Троцкий. Изгнанный пророк. 1929-1940 - Исаак Дойчер
Шрифт:
Интервал:
Закладка:
Дни и ночи подряд его родителей неотступно преследовало видение, в котором их сын находился в руках инквизиторов. Они боялись, что в своей политической невинности он не сможет вынести этих ударов. Им сын виделся сбитым с толку и подавленным; и они обвиняли самих себя в том, что не настояли, чтобы он уехал в ссылку вместе с ними. Но как они могли пытаться оторвать его от академических дел, когда сами не знали, что ждет их впереди? Другое дело Лёва, чьи разум и страсть были полностью связаны с политической борьбой. Они вспоминали Зину, которую не смогли спасти после того, как она присоединилась к ним за границей. Они вспоминали жизнерадостное детство Сергея, его протест против действий отца и старшего брата, его неприязнь к политике, его тревожную, но все равно веселую юность и, наконец, серьезную сосредоточенность и преданность науке. Нет, не могли они, родители, просить его включиться в деятельность отца. Но не думает ли он теперь, что они бросили и позабыли его? Они искали российские газеты в надежде увидеть там хоть какое-то упоминание о нем. В нарастающей лавине брани в адрес «этого отребья зиновьевцев, троцкистов, бывших князей, графов и жандармов» они встречали имена родственников и друзей; но о Сергее царило мертвое молчание. Сталин, говорил Троцкий, «достаточно умен, чтобы понять, что даже сегодня я не смог бы заменить его… Но если не удался реванш на более высоком [морально-политическом] уровне — и ясно, что не удастся, — все еще возможно [для Сталина] вознаградить себя, нанося удары по близким мне людям».

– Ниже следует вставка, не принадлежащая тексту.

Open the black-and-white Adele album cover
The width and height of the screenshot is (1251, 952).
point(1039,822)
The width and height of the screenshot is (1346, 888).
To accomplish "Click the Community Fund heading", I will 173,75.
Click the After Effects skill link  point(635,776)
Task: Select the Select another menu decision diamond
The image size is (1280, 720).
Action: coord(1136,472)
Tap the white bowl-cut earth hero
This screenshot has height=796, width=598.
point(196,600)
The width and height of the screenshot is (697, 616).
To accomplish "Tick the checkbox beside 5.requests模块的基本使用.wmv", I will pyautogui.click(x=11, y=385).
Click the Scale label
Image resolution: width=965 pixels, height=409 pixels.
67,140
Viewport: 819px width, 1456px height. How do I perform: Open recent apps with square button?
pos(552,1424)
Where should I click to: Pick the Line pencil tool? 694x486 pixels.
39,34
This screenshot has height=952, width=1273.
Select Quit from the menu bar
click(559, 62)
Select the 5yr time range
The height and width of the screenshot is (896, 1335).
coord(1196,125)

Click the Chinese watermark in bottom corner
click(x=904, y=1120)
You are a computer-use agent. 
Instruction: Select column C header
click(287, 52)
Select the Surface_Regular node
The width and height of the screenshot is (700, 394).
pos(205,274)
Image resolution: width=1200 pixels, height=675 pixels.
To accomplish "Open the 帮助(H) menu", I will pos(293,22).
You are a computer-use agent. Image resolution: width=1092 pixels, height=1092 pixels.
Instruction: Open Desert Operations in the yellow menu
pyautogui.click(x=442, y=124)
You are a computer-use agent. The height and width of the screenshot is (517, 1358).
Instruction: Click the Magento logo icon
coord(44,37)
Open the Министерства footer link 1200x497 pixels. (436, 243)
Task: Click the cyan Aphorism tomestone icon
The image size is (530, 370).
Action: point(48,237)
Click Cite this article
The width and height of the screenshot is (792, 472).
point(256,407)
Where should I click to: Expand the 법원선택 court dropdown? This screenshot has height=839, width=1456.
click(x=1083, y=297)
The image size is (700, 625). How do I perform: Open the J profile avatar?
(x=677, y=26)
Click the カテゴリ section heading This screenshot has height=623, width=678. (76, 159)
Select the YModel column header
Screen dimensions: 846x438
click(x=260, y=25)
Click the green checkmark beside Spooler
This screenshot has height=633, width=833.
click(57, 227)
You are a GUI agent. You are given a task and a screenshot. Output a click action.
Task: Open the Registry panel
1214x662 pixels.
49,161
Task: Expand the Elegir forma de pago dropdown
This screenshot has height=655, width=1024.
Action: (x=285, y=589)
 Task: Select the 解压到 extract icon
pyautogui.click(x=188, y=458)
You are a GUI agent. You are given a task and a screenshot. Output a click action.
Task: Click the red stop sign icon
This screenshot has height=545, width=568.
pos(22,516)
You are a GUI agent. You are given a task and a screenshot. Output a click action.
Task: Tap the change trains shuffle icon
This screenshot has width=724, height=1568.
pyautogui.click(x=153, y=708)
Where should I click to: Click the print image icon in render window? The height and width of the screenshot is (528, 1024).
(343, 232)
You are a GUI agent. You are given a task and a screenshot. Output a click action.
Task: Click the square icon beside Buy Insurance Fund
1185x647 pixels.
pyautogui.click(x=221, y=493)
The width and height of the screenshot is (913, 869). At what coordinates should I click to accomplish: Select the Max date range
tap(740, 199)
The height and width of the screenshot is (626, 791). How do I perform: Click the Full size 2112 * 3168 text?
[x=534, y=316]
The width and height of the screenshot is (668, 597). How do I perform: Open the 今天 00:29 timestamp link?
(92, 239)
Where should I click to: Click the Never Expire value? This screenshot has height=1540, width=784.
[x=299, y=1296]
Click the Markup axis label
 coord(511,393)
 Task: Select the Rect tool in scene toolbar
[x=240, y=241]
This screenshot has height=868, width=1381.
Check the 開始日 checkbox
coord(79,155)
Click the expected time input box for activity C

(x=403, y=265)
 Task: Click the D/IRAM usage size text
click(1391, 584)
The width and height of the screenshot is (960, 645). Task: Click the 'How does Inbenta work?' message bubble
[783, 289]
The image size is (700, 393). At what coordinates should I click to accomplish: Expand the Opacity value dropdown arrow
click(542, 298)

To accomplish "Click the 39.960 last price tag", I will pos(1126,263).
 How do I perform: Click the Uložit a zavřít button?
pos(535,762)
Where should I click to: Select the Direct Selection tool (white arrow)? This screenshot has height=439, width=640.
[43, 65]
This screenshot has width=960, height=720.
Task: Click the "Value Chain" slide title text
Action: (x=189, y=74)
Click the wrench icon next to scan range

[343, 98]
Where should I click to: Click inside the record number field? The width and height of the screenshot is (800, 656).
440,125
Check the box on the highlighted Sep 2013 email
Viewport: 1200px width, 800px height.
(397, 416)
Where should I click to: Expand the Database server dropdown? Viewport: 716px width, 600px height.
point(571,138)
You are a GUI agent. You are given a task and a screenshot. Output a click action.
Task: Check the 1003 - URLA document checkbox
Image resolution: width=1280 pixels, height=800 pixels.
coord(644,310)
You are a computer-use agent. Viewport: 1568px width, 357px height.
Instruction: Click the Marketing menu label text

Ощущение, что Сталин наложил лапу на сына, потому что не смог достать отца, порождало в Троцком чувство вины. В своем дневнике между записями о Сергее он рассказывал, внешне без связи с текстом, историю казни царя и царской семьи. В своей тревоге за Сергея, павшего жертвой его конфликта со Сталиным, он, очевидно, думал о тех, других невинных детях, царских, которых покарали за грехи отца. Он записывал в дневнике, что не принимал участия в решении о казни царя — это было, главным образом, решение Ленина — и что был ошеломлен, когда впервые узнал о судьбе царской семьи. Он, однако, вспоминал это не для того, чтобы отмежеваться от Ленина или найти себе оправдание. Через семнадцать лет после этого события он защищал решение Ленина как необходимое и принятое в интересах революции. В разгар Гражданской войны, говорил он, большевики не могли дать белым армиям «живое знамя для сплочения вокруг него сил», а после смерти царя любой из его детей мог бы послужить символом сплочения. Дети царя «пали жертвами принципа, составляющего ось монархии: династического наследования». Достаточно ясно недоговоренное заключение этого отступления от текста: если и дано Сталину право уничтожать соперников — а Троцкий, естественно, был далек от того, чтобы давать такое право, — у Сталина не было и крупицы оправданий за преследование детей своих соперников, а Сергей никоим образом не связан со своим отцом принципом династического наследования. Сразу же после этого отступления Троцкий замечал: «Никаких новостей о Сереже, и, возможно, их долго не будет. Долгое ожидание притупило тревогу первых дней».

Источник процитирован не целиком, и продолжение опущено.